Is it necessary to track the mouse cursor using such a complex method? May be there is a better solution which could eliminate your problem. Explain what do you want to do exactly. I cannot help you more without knowing that.
Why even bother putting back to the center? Just keep track of the last position it is in
This isn''t a complex method...

The purpose of hiding the cursor is so it will not be visible. The purpose of moving it back to the center of the window is so that it doesn''t get moved out of the client area. In the mode where the cursor is hidden I want it to be like the mouse isn''t controlling the cursor, but just acting as an input device to control whatever is being controlled by the effect that''s using it.

So yeah, the cursor is guaranteed to be in the client area when I reposition it because I keep it in the center after I measure it''s movement deltas.

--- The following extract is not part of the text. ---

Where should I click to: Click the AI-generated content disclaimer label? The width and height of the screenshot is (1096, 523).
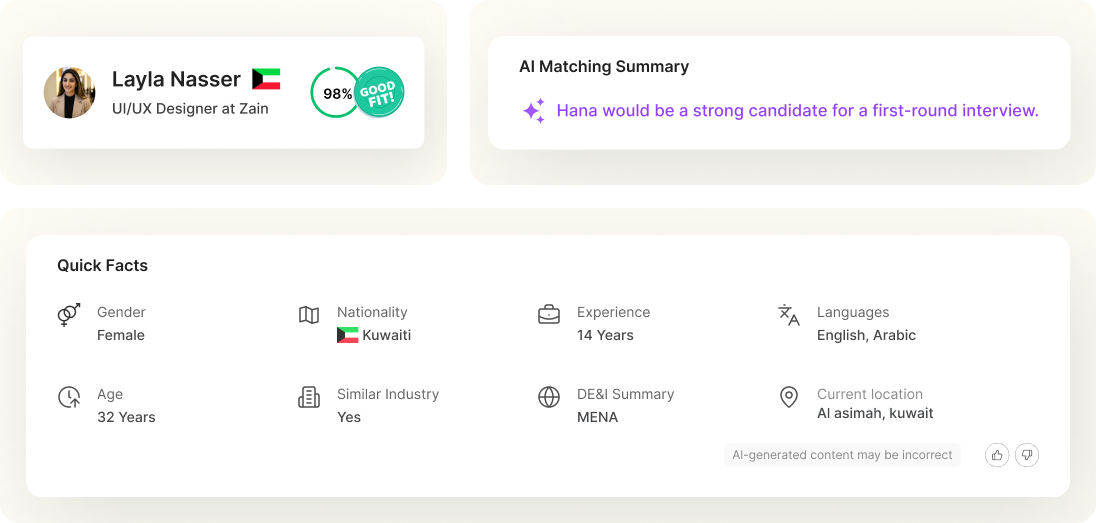coord(842,455)
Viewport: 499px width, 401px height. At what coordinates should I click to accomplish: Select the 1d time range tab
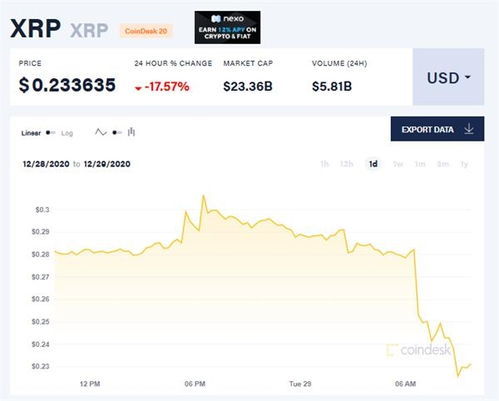point(373,164)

All I want is to be able to take mouse input without showing cursor movement. The best/easiest way I could think of was to hide the cursor and keep it in the center of the window after measuring movement. It''s not complex. It basically goes like this every frame:

GetCursorPos();
// store deltas based on movement of the cursor from center of window
SetCursorPos(/*window center*/);

The only issue is that when I want to stop tracking the mouse (when the user exits this mode where the mouse controls the world rather than the cursor), I place the cursor back where it was before tracking started. When I do this, the cursor often flickers in the center of the window for a split second before moving back to its original position, despite the fact that I call SetCursorPos() before ShowCursor().

Any ideas?
DirectInput.
So do a bounds check Check wether the mouse has moved out of the client area at all times, this way you do not have to center the mouse...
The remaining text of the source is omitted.